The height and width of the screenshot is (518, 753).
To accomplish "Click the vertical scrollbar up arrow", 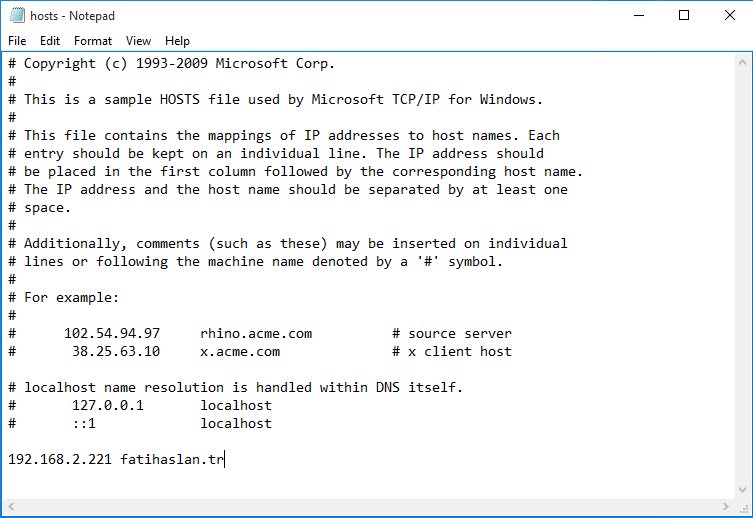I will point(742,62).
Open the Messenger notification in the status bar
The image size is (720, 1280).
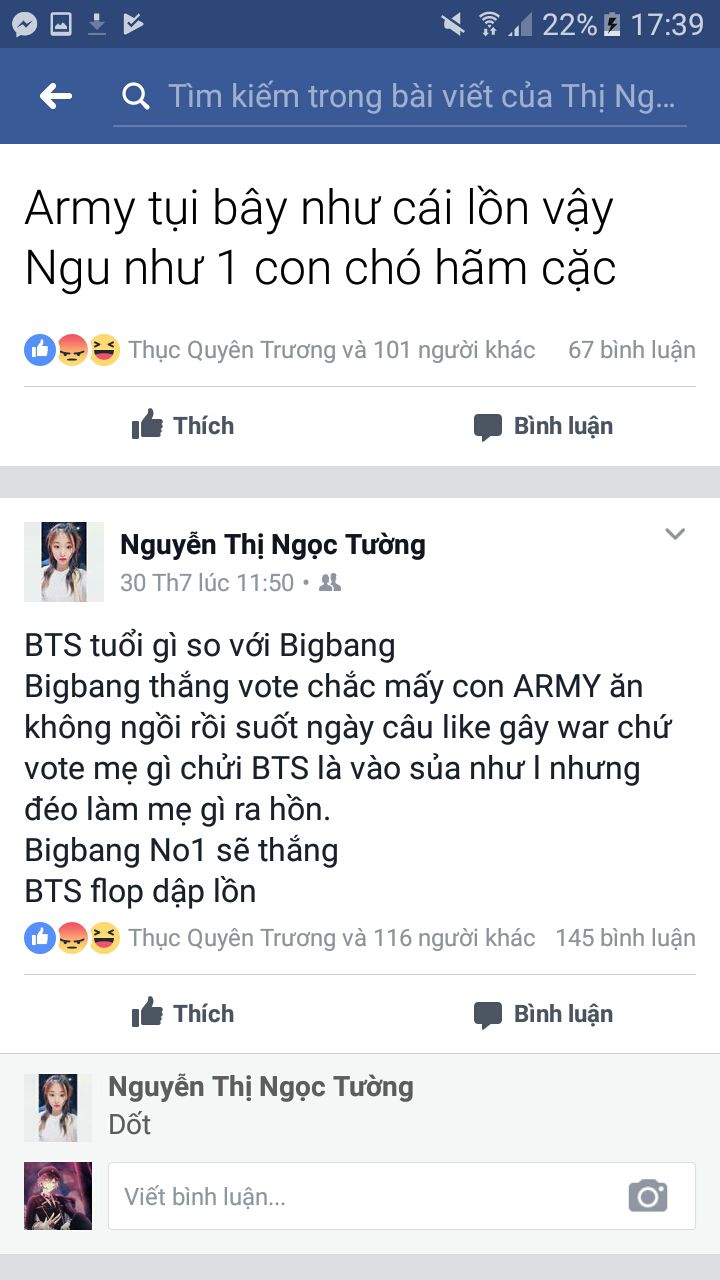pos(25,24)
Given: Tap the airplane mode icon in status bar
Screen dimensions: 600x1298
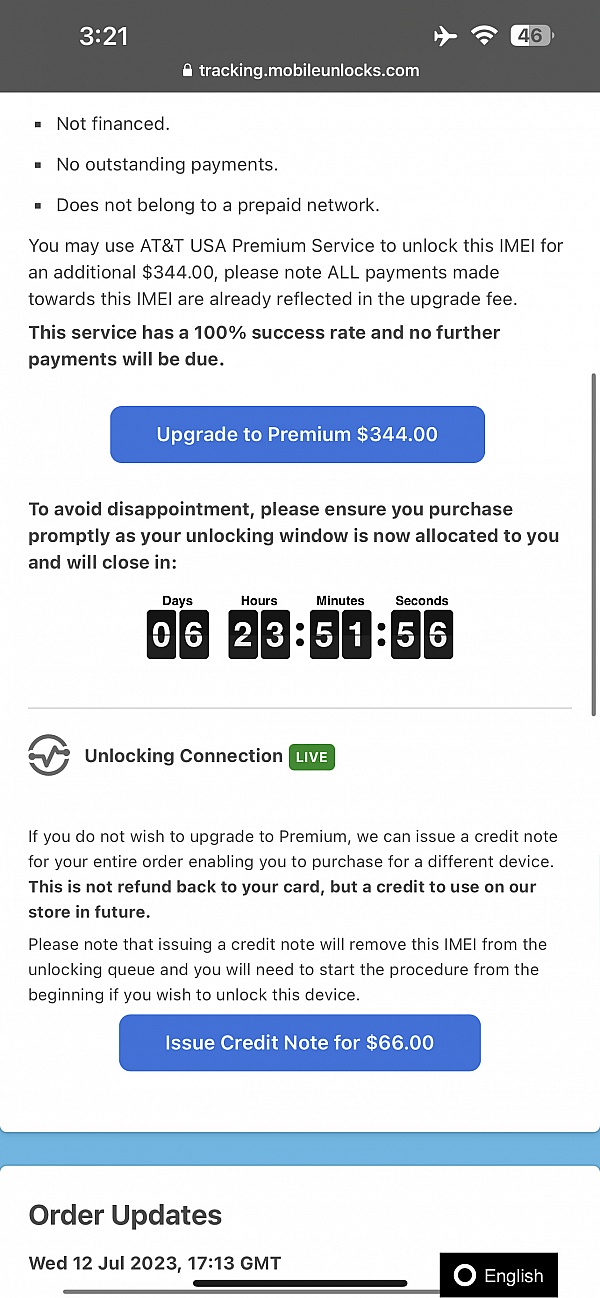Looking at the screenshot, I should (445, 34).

...

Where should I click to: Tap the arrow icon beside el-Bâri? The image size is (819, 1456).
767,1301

◆ ABOUT THIS EXERCISE ◆
Report each line above containing the string "status".

◆ ANSWER TO THE EXERCISE ◆
Open the Messenger notification in the status bar
Given: Tap the airplane mode icon in status bar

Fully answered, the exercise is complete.